Tiny and front-wheel-drive though it may be, this is a real pickup truck, with a payload capacity of 1,100 pounds. You can use it to do truck stuff, just like any Ranger or S-10, and you’ll get forty miles a gallon doing it. You just need to be patient.
Engine/drivetrain: 2.2-liter diesel overhead cam inline 4, five-speed manual, RWD
Location: La Pine, OR
Odometer reading: 245,000 miles
The LUV, of course, isn’t a Chevy at all. It’s a rebadged Isuzu truck, known in some markets as the Isuzu Faster. That moniker is even more ill-suited to this particular truck, powered by a naturally-aspirated 2.2-liter diesel making 58 horsepower. It’s faster than, say, a bulldozer, or maybe a 2CV, but that’s about it. The second-generation LUV lost the charming ’70s styling of the original, becoming boxier and smoother. It’s still a good-looking little truck, but I like the early one better, personally.
The LUV is a conventional body-on-frame design, with a longitudinal engine driving the rear wheels, like most other trucks. Four-wheel drive was available on the LUV, but not with a diesel, I don’t think.

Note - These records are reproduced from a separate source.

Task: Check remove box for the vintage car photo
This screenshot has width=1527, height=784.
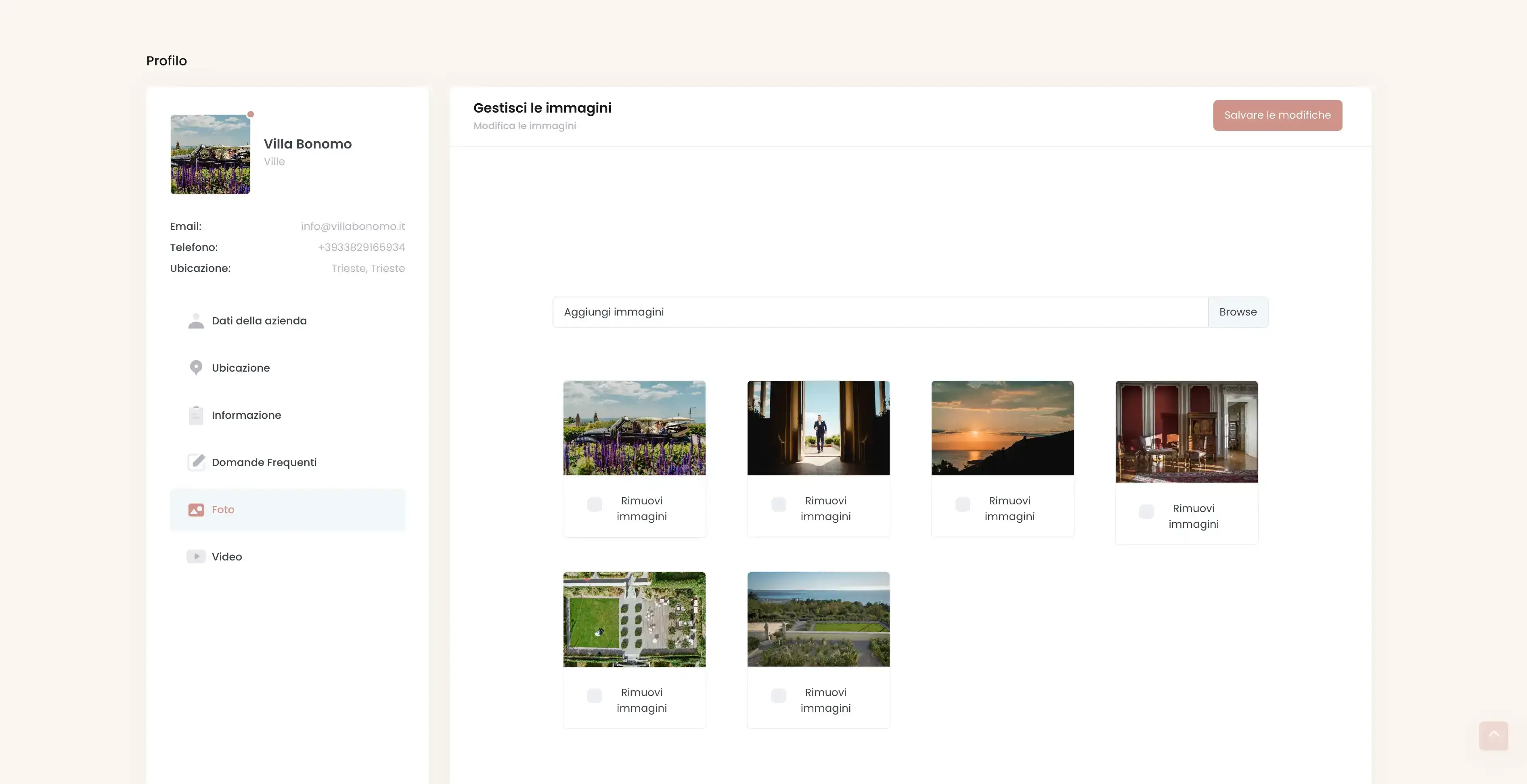Action: 595,504
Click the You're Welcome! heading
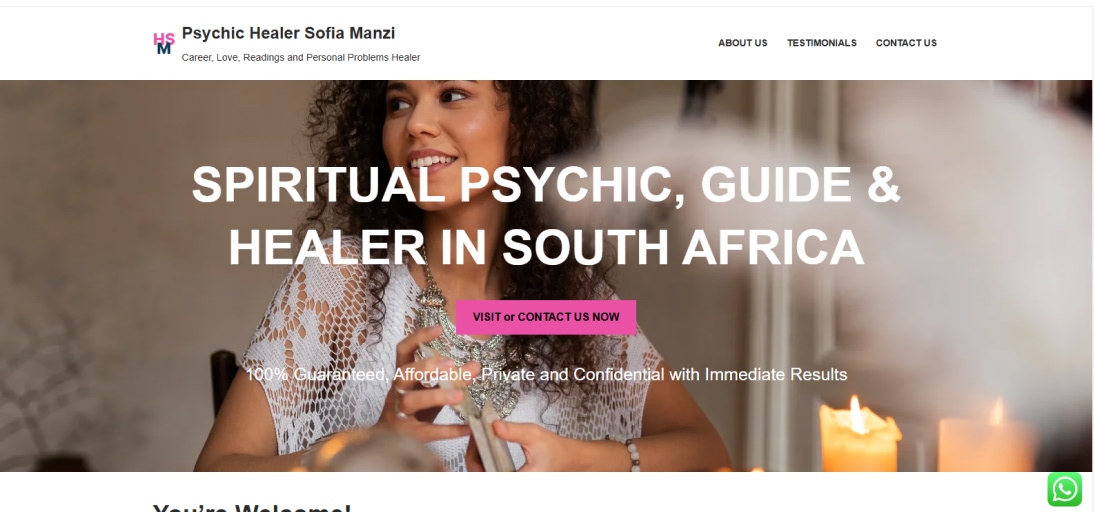 [x=252, y=507]
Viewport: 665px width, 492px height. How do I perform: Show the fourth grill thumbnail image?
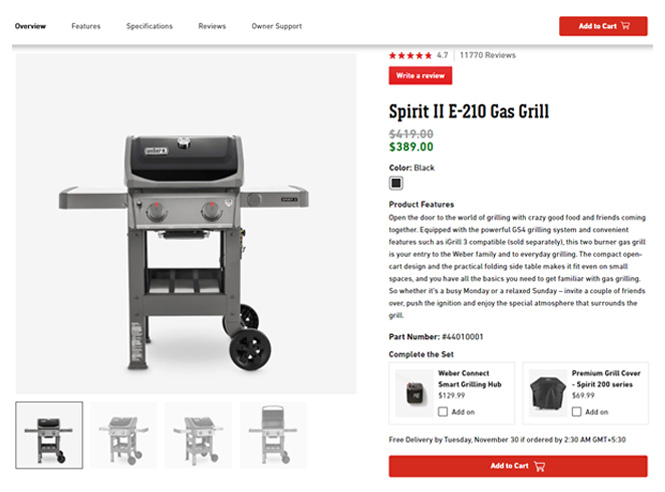273,435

This one looks like a pretty basic truck, with a bench seat, rubber floors, and dog-dish hubcaps. The owner claims to be an old guy, and this feels like an old-guy truck, the sort of truck that has seen many fishing trips and hauled lots of mulch home from the local hardware store.
This truck runs and drives well, and has recently received new brakes and shocks, as well as a new water pump and alternator. The seller notes that it needs new tires, but they should be cheap. That’s sort of the beauty of a little truck like this; it’s cheap and easy to keep it on the road. And at 35ish miles per gallon, fueling it won’t cost you an arm and a leg either.
It also comes with a topper on the bed, which I’ve never particularly liked – I know it offers a dry place to carry things when it’s raining, but it also reduces rearward visbility drastically. The nice thing is that they’re usually either just clamped or bolted on, and an aluminum topper like this one is pretty lightweight, and easy for you and a buddy to take off and reinstall.
So there they are, two little diesel-powered trucks. They won’t get you anywhere very fast, but they will get you there. One is a traditional rear-drive truck, and the other is a front-driven ute based on a hatchback. Which one is more your speed?